Congressman Kline Votes Against Ethics Reform?

While his peers in Congress take a historic step forward in voting for ethics reform, John Kline (sigh-once again) doesn't 'walk his talk' by voting against the measure. This blog asked the question earlier this month, 'Will Congressman John Kline support ethics reform?'. We asked that you call on Kline to voice your support for this bill that would establish an independent panel empowered to initiate investigations of alleged misconduct by members of the chamber. "The six members of the new Office of Congressional Ethics would have the authority to initiate preliminary reviews of allegations against House members, conduct investigations and refer their findings to the House ethics committee along with a public report.” [Washington Post, 3/12/08]

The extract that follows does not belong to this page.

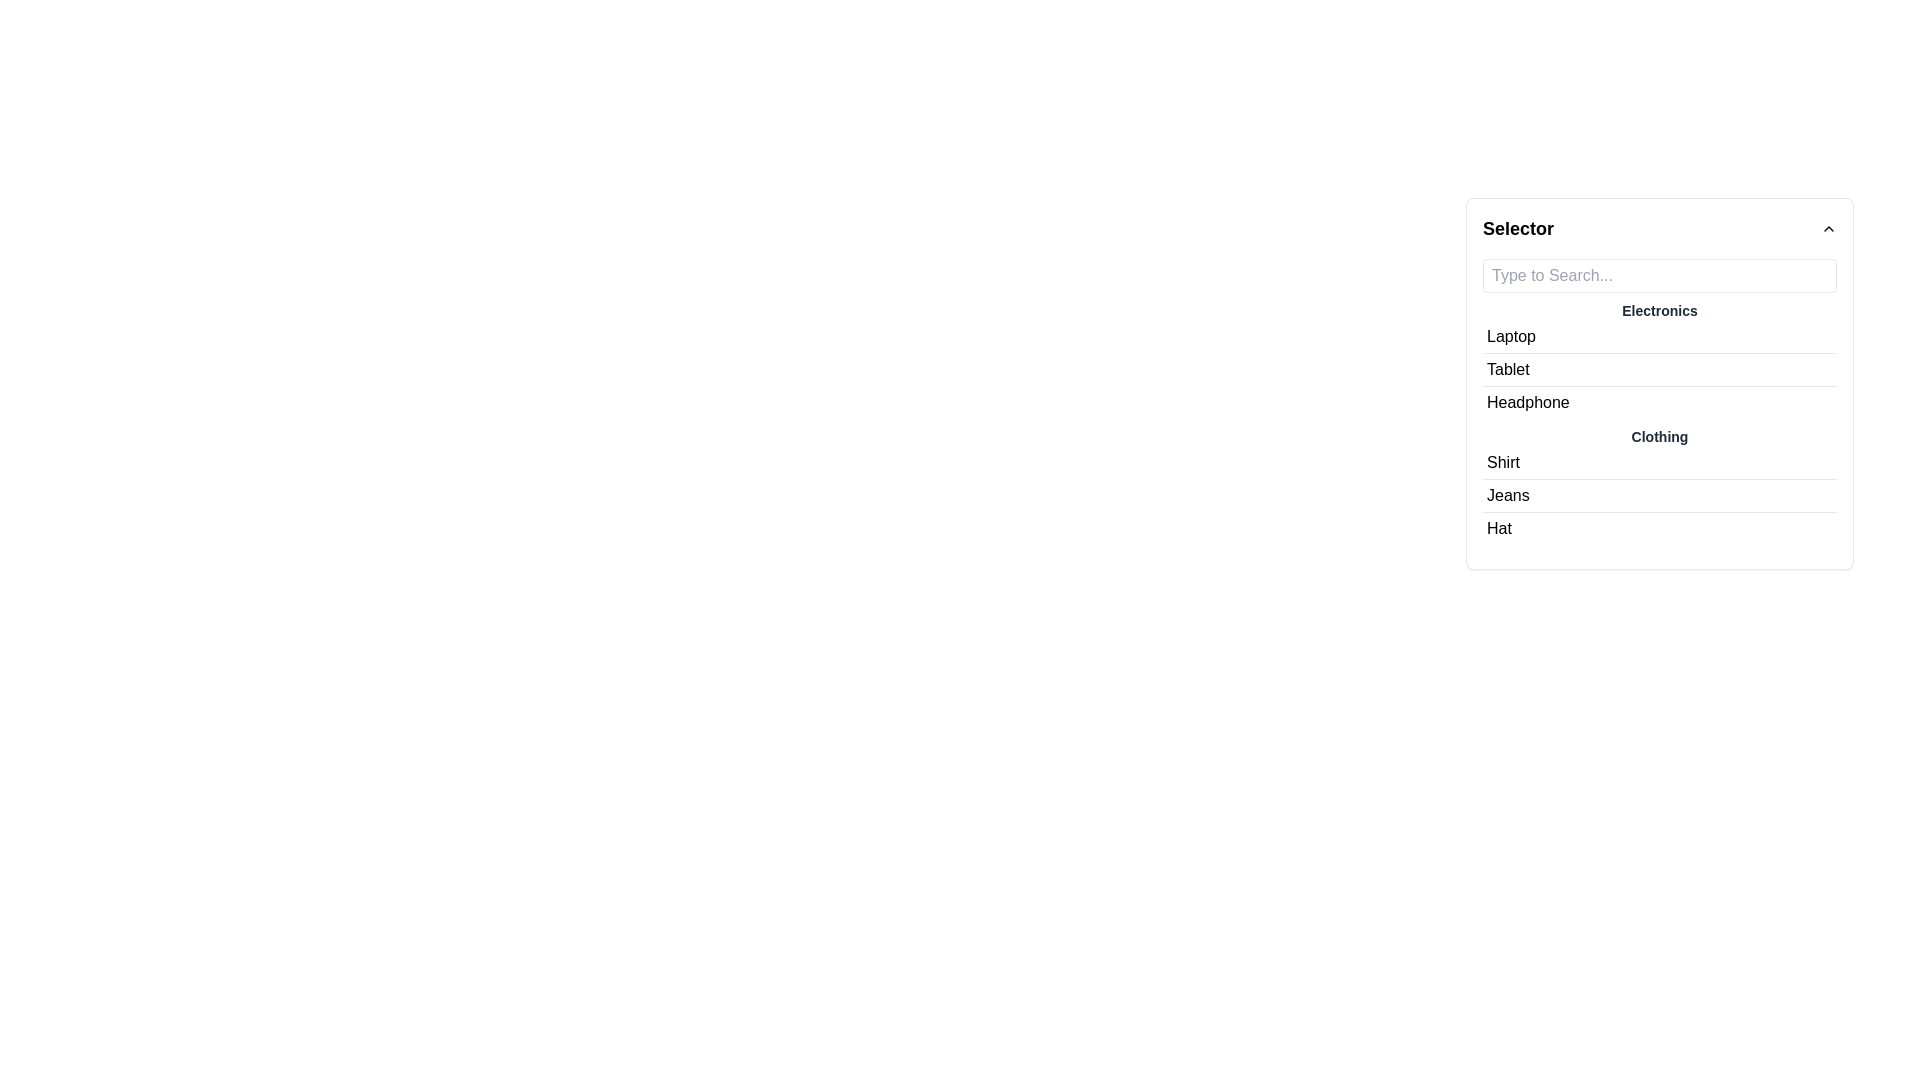  What do you see at coordinates (1660, 370) in the screenshot?
I see `the second item in the dropdown list under 'Electronics'` at bounding box center [1660, 370].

Compare Congressman Kline’s lack of leadership role regarding ethics with Congressman Tim Walz regarding this issue. Mr. Walz is very vocal in saying that an independent ethic commission should replace the House Ethics Committee. As Tim says “I’m uncomfortable with members policing their own members”. Representatives Keith Ellison, Betty McCollum, Collin Peterson and Tim Walz voted for the measure, as did retiring Republican Representative Jim Ramstad.

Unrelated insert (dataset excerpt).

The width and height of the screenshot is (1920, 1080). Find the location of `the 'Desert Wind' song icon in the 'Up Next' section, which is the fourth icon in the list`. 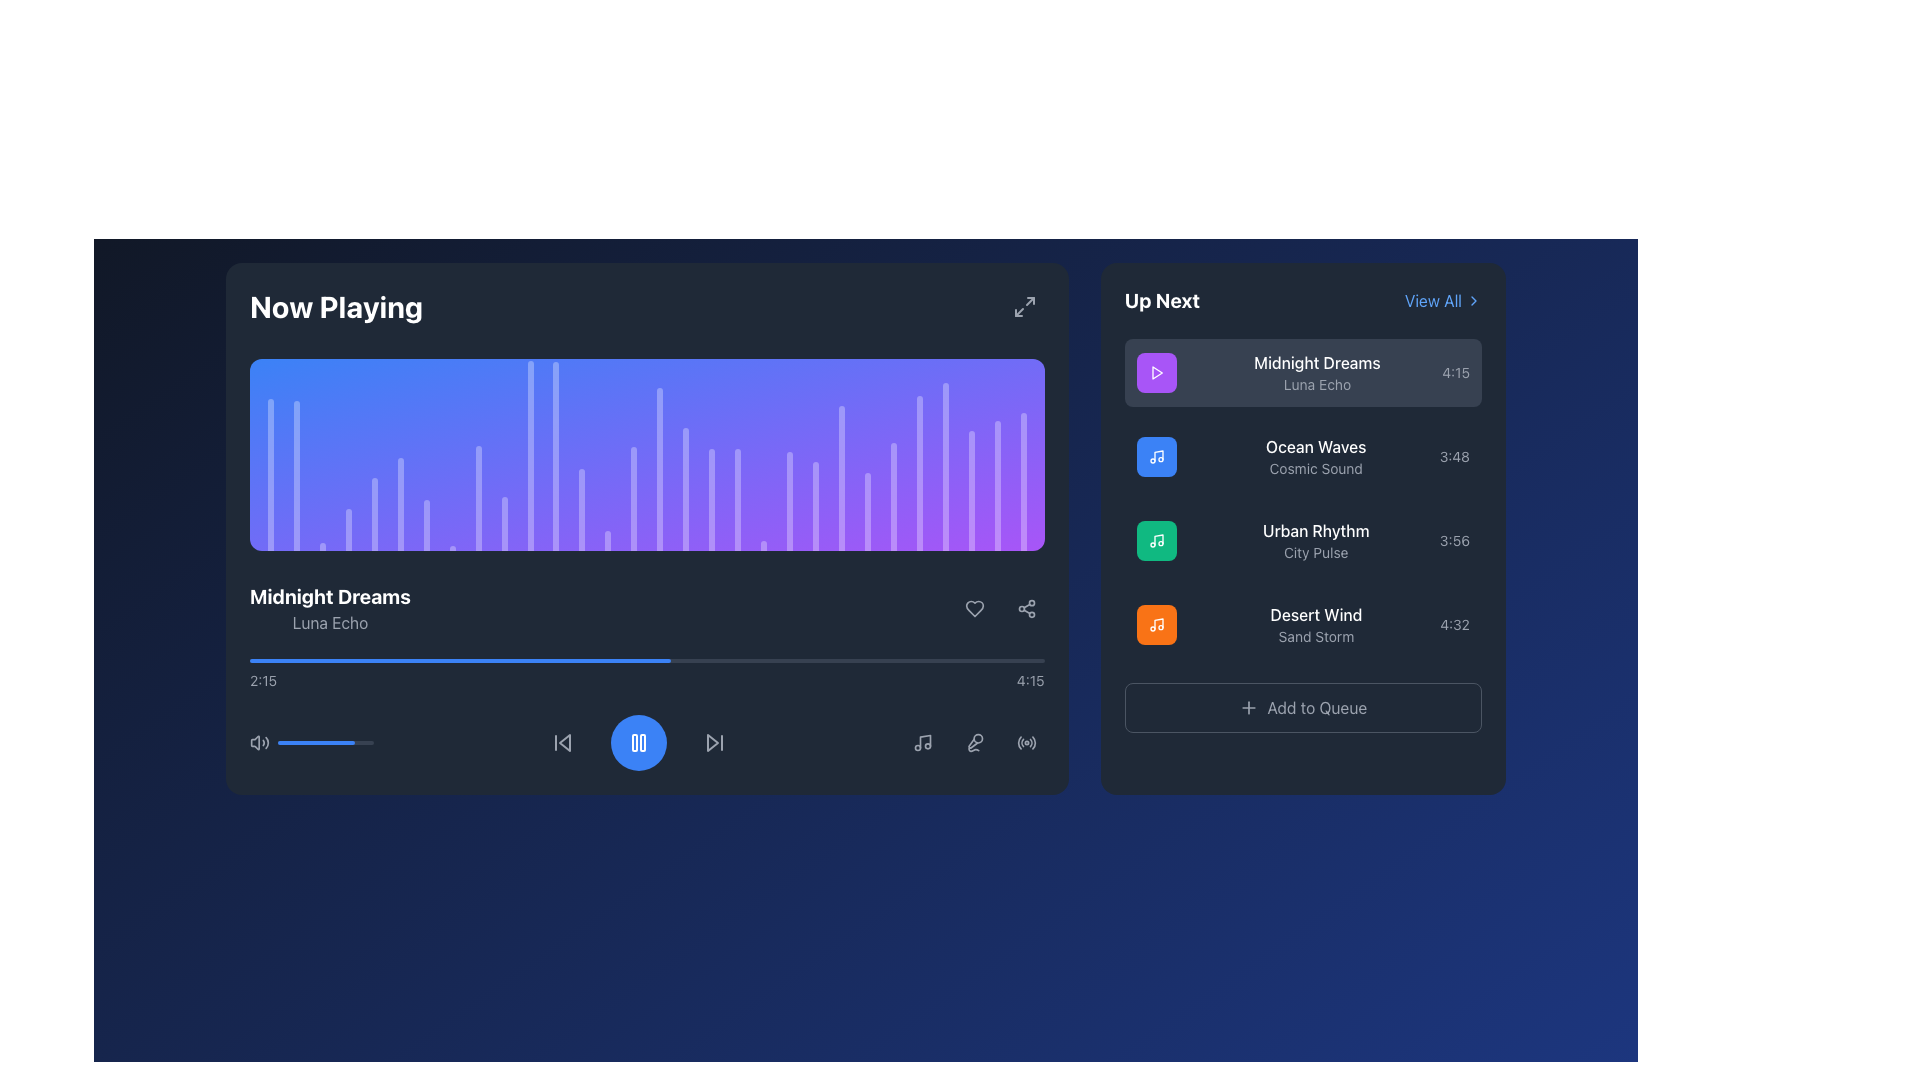

the 'Desert Wind' song icon in the 'Up Next' section, which is the fourth icon in the list is located at coordinates (1156, 623).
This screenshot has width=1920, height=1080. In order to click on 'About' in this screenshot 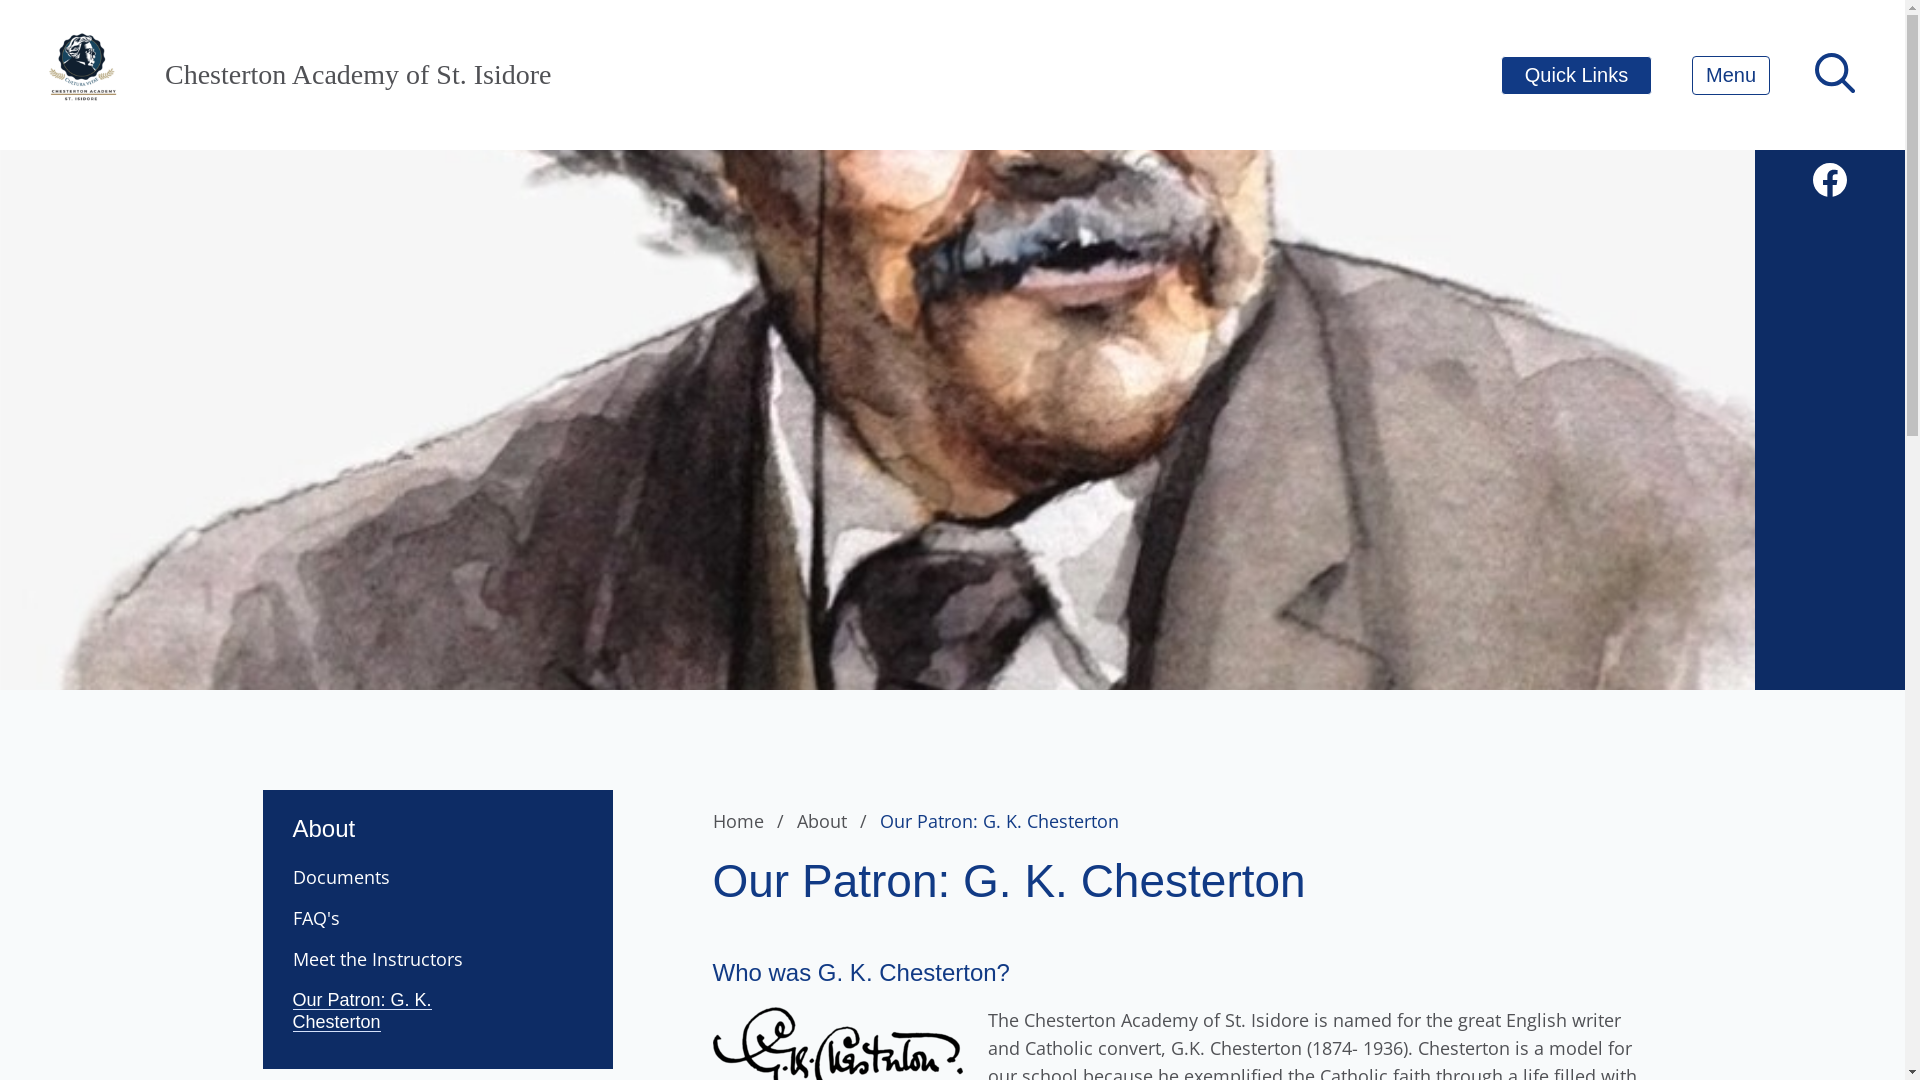, I will do `click(835, 821)`.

But really it's not much of a surprise that Congressman Walz has taken the lead in this issue. Walz in less than 6 months broke Kline’s 5 year record for face-to-face town meetings, and is truly motivated instead of wrapping himself in the flag, relying on his old military record and refusing to work in WA,DC for much needed projects in his district.

Wednesday, March 05, 2008

Will Kline Back Ethics Reform?

Common Cause with your help is turning up the heat on members of Congress who are refusing to confront the ethics crisis. Today their full page ad (see pic) is running in Roll Call -- the must-read newspaper of Capitol Hill.

Under the current rules, only a member of Congress can file an ethics complaint against another member. That system is clearly broken: there are at least a dozen members of Congress or staff who are under federal investigation, indicted, convicted or serving prison sentences, while the Ethics Committee stays practically silent. It's time for a change – time for an independent panel to oversee congressional ethics.

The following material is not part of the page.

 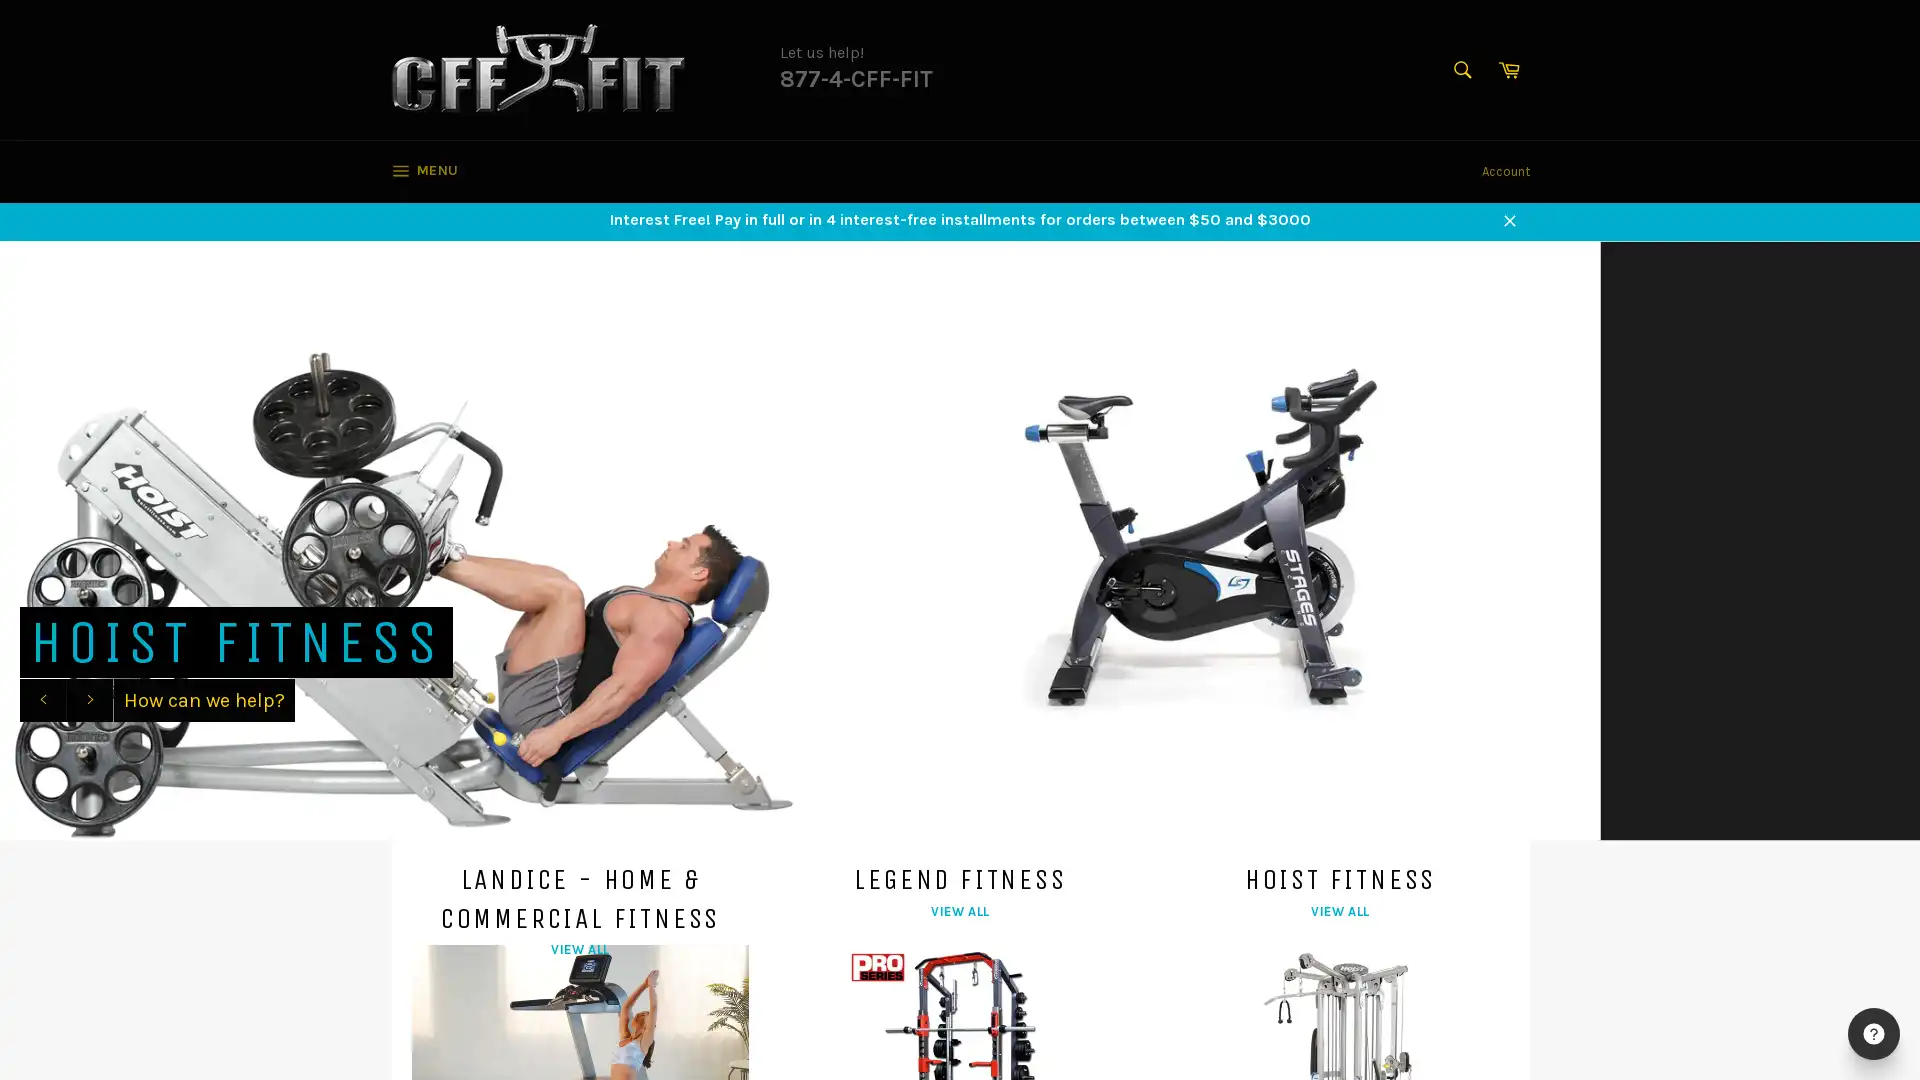 I want to click on MENU SITE NAVIGATION, so click(x=423, y=171).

Please call Rep. John Kline today at (202) 225-2271 and let him know that you expect him to support strong ethics enforcement in the form of House Resolution 895. Afterall, Kline has nothing to hide...or does he?

It's critically important that there be an independent Office of Congressional Ethics with the power to file, investigate and judge ethics complaints. Time is short – please call Rep. Kline today at (202) 225-2271.

Tuesday, March 04, 2008

Near the Bottom in Power Rankings

Via Minnesota Monitor, I see that John Kline ranks near the bottom in the Knowlegis Power Rankings. He ranks 396 out of 435:
The power rankings rate members of Congress based on position by virtue of committee or tenure, indirect influence through media influence or caucus membership, the number of bills or amendments that each member succeeds in getting passed and how successful they are at getting earmarks for their state or district.
The site does say that there are limitations to the rankings:
The Knowlegis Power Rankings project team acknowledges that Members of Congress sometimes exercise power in ways that cannot be seen or measured. For example, we did not measure some variables such as effectiveness in assisting constituents in the district and state, known as "casework." Nor did we measure legislators' visibility in the district and state, such as public appearances or communication with voters. Finally, legislators often play important roles as liaisons with federal agencies in matters where state or local governments have a vested interest in a special project (such as military base closures). These factors - while crucial to a member's re-election and extremely important to constituents - are hard to measure and rarely contribute to power in the House or Senate.
Factoring in these limitations can only drop Kline further. Visibility in the district and state? We are represented by a man who has virtually no influence and who uses what little influence he has to vote against the interests of his constituents.